People can be like that again -as a country or as a planet. And there is no need to renounce what we know and the things that make life easy. It's about a way of life not about technology. No more money. Make people cooperate to obtain the basic things like food and clothes. That is very little work for all, including maintaining and building the machines that do the work, people work in turns. Say you work for 4 years then you are replaced and then you have food and clothes for free for the rest of your life. Today 0.6% work in farming in USA. 0.6% of the workforce not population.
Then people will be free to create a gift economy. Free to do what they like and gather with others that like the same. Let's say some like science. They gather in a science group. Anybody is welcome to join, not like today. Any help is appreciated. The entire world can join that society if they like. The basics are taken care of trough that 4 year period of work, then people are free. Also anyone is free to leave such a society if he gets bored. Not like the jobs of today. He does not depend on them for survival.

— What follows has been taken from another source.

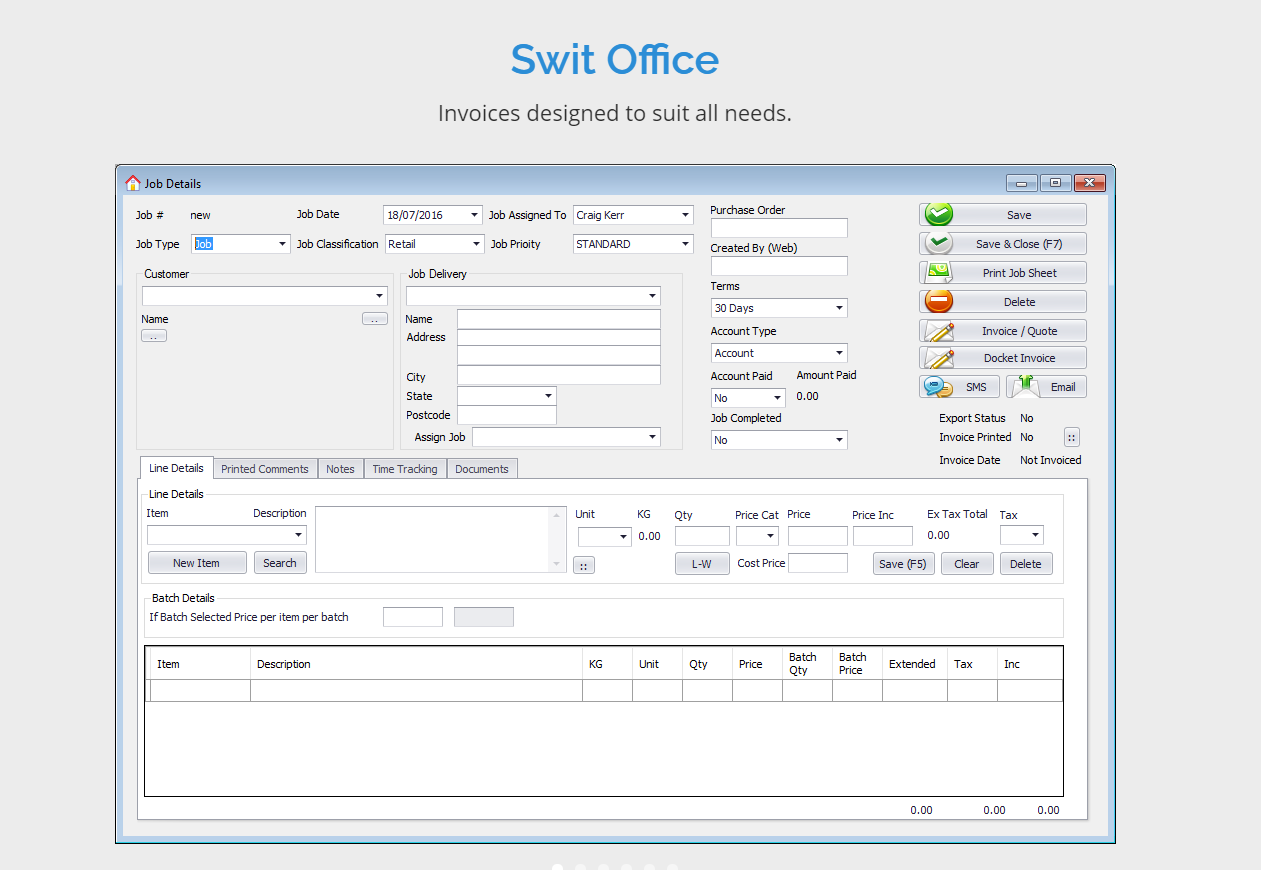Click the Print Job Sheet icon
1261x870 pixels.
pyautogui.click(x=939, y=273)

These societies share their results - knowledge, stuff they build with others, also because they want to contribute to something and be appreciated. Nobody forces them to share or not tho share. I see such a world as a true free world. "Free time" means real freedom. "Freedom to vote" is a joke. This is how I imagine advanced alien civilizations to be, if they exist. Also the environmental damage would be at 10% of today. Nobody would take from nature more than he needs because there is no way to sell it. Anyway in time people would look with disgust at such things as "selling" or making another work for you. Having the basics nobody would be willing to work with you for something unless he wants to, and does it for pleasure or to obtain the thing he works for, so he can only be a partner. No way to force him.
In a tribe of Sioux nobody told another what to do, that was very rude.
Imagine someone telling you what to post here, in this "forum gift economy"...And paying you for it and conditioning your survival on writing what he wants. No longer fun, no longer doing it because you like to..Not how life should be.
I want to show here that people are not "lazy" or "bad" by nature they just need a different organization to behave as complete humans.
http://www.ascentofhumanity.com/chapter6-4.php
Quote:
To most of the roles society offers, I say, "You are made for more than that." We inhabit, in the words of Ivan Illich, "a world into which nobody fits who has not been crushed and molded by sixteen years of formal education." The very idea of having to be at a job "on time" was appalling to early industrial laborers, who also refused the numbing repetitiveness of industrial work until the specter of starvation compelled them. What truly self-respecting person would spend a life marketing soda pop or chewing gum unless they were somehow broken by repeated threats to survival?
-----------------
Young people know it most certainly; we call that knowledge idealism. They know that there is a way the world is supposed to be, and a magnificent role for themselves in that more beautiful world. Broken to the lesser lives we offer them, they react with hostility, rage, cynicism, depression, escapism, or self-destruction—all the defining qualities of modern adolescence. Then we blame them for not bringing these qualities under control, and when they finally have given up their idealism we call them mature. Having given up their idealism, they can get on with the business of survival: practicality and security, comfort and safety, which is what we are left with in the absence of purpose. So we suggest they major in something practical, stay out of trouble, don't take risks, build a résumé. We think we are practical and wise in the ways of the world. Really we are just broken and afraid. We are afraid on their behalf, and, less nobly, we are afraid of what their idealism shows us: the plunder and betrayal of our own youthful possibilities. The recovery of purpose, the acceptance of teleology into the language of science, promises whether directly or metaphorically to undo all of that.
|
Tribal organizations similar to what I said above :
Sitting Bull - Wikipedia, the free encyclopedia
Quote:
Sitting Bull also knew techniques of healing and carried medicinal herbs, though he was not a medicine man.
Because of his status as a wichasha wakan, Sitting Bull was a member of the Buffalo Society, a dream society for those who dreamt of buffalo. He also was a member of the Heyoka, a society for those who dreamed of thunderbirds.[10]